== Entries provided

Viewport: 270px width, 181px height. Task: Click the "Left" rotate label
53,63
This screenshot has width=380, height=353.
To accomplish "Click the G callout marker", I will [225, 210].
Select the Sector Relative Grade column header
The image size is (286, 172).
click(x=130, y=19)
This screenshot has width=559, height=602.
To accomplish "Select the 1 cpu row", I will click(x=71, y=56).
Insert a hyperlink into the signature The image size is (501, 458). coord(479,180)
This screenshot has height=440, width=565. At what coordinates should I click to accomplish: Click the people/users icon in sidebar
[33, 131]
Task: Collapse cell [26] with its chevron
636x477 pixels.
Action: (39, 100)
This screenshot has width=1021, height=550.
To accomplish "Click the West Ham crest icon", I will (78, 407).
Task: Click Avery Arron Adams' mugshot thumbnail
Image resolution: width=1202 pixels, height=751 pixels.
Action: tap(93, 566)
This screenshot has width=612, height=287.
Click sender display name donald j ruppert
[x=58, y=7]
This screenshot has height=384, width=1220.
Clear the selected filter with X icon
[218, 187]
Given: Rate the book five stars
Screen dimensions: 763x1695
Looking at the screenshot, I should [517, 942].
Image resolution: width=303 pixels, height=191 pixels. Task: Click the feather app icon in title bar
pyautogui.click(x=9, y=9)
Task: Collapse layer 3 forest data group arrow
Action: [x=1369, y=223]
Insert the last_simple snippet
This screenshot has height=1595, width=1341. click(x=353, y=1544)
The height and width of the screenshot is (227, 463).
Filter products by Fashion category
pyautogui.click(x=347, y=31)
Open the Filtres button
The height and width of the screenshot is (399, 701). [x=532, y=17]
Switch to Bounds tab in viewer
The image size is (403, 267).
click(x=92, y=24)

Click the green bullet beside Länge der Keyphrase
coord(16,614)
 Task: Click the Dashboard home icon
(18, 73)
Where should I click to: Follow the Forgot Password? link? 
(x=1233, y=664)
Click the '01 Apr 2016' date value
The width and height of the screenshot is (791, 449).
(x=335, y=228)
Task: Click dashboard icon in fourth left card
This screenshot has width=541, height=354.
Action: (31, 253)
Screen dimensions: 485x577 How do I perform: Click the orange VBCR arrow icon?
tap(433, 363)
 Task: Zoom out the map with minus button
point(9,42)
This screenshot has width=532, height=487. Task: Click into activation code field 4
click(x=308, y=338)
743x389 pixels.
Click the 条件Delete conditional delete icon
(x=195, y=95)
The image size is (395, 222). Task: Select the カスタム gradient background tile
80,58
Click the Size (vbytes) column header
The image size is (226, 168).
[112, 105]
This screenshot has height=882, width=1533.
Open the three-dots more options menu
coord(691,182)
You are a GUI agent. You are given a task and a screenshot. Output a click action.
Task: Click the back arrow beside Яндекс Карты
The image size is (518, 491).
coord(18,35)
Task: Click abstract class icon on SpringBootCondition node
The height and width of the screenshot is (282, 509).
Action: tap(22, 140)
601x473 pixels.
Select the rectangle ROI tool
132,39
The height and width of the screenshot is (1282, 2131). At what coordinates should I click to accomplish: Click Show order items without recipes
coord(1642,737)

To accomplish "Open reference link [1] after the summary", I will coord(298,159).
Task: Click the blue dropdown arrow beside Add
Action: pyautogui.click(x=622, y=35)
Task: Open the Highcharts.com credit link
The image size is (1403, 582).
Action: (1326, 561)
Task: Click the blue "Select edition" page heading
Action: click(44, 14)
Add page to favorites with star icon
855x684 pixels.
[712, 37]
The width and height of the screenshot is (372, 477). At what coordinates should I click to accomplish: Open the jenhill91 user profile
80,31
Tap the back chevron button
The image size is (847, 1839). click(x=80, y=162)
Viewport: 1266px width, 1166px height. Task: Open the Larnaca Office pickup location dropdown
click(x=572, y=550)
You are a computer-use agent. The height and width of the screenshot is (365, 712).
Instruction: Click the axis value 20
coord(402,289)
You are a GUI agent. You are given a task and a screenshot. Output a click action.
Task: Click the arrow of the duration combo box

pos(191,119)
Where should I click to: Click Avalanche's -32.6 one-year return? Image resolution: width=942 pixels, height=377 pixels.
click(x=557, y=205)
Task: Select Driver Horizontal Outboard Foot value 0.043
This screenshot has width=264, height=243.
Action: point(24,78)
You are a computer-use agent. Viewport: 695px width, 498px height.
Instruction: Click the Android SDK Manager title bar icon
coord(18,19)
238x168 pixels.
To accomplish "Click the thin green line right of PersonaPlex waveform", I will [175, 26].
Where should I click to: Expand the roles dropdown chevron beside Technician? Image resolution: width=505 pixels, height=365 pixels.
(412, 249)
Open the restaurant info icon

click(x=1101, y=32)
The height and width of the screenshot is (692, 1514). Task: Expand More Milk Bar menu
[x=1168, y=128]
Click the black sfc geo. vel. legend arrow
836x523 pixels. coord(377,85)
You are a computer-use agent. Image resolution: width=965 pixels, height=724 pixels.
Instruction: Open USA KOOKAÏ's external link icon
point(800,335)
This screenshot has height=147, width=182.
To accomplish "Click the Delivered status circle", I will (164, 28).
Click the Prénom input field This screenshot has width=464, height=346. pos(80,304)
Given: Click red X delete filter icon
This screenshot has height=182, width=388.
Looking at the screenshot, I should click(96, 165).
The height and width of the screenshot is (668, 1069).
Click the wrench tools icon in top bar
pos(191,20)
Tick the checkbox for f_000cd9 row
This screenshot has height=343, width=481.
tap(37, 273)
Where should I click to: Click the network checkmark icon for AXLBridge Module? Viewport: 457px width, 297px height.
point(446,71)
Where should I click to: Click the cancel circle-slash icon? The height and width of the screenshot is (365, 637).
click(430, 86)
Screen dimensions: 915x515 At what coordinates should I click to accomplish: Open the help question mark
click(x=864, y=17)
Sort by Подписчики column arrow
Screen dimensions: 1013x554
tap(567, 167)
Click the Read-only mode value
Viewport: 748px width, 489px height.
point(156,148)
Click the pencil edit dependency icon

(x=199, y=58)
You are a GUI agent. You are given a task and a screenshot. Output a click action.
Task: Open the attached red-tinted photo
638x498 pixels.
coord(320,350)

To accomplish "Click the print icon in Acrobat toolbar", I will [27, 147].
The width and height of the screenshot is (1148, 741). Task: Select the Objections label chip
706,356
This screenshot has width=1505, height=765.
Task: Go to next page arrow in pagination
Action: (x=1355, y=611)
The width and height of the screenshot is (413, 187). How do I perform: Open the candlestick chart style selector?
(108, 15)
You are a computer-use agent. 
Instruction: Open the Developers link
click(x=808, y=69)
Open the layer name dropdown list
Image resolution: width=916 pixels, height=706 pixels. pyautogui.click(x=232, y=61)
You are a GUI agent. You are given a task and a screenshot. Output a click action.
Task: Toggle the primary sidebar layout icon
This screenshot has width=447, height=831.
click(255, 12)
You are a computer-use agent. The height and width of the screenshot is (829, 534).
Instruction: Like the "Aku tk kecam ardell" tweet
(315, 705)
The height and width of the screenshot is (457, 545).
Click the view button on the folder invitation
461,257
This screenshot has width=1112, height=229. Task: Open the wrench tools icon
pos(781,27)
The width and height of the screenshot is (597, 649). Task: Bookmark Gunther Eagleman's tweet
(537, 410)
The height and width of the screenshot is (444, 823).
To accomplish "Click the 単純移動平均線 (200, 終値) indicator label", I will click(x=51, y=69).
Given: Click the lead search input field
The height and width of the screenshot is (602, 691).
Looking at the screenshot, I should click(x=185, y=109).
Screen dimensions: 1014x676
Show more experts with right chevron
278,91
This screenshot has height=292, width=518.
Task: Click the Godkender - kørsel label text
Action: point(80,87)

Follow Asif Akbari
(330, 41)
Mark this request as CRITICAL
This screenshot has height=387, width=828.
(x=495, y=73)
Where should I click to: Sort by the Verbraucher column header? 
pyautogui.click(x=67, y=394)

====

Lines with the word "input" in them: report all of these from the listing above.

__Result of this exercise__
Click the Prénom input field This screenshot has width=464, height=346. pos(80,304)
Given: Click the lead search input field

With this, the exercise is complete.